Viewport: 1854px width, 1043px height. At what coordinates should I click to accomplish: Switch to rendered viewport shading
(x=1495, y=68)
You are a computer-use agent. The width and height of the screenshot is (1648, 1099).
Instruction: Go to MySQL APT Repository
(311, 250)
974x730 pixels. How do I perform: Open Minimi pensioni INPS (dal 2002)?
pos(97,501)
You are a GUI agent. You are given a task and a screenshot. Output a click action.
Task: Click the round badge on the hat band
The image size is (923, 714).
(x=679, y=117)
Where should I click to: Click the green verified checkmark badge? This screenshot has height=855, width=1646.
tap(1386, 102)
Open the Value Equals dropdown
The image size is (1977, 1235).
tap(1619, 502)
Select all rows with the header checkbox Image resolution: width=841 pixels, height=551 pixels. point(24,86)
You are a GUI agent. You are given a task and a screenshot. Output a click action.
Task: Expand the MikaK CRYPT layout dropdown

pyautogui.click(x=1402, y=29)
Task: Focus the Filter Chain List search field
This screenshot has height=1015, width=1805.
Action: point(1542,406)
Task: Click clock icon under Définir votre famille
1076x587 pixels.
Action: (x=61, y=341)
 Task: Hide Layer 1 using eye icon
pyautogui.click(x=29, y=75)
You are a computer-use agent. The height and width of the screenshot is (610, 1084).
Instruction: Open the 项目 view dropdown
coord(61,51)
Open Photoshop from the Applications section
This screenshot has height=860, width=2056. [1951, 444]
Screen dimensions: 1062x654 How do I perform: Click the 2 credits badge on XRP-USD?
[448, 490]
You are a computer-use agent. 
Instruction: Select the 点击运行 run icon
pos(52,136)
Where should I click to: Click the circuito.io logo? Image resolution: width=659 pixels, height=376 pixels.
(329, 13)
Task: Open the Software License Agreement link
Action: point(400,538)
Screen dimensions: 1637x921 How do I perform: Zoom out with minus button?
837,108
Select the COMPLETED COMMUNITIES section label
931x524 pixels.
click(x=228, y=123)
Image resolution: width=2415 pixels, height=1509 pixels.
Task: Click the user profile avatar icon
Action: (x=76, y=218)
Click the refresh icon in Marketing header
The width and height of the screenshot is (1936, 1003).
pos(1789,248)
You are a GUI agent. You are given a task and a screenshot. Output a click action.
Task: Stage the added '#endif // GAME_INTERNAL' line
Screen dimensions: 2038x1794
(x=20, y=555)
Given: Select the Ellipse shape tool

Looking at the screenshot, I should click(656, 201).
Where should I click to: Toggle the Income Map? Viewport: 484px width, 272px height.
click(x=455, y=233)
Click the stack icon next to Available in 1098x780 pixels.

# Your task
When the word "computer" appears in a line of the data, that line is counted; report the number only.

# Written reply
3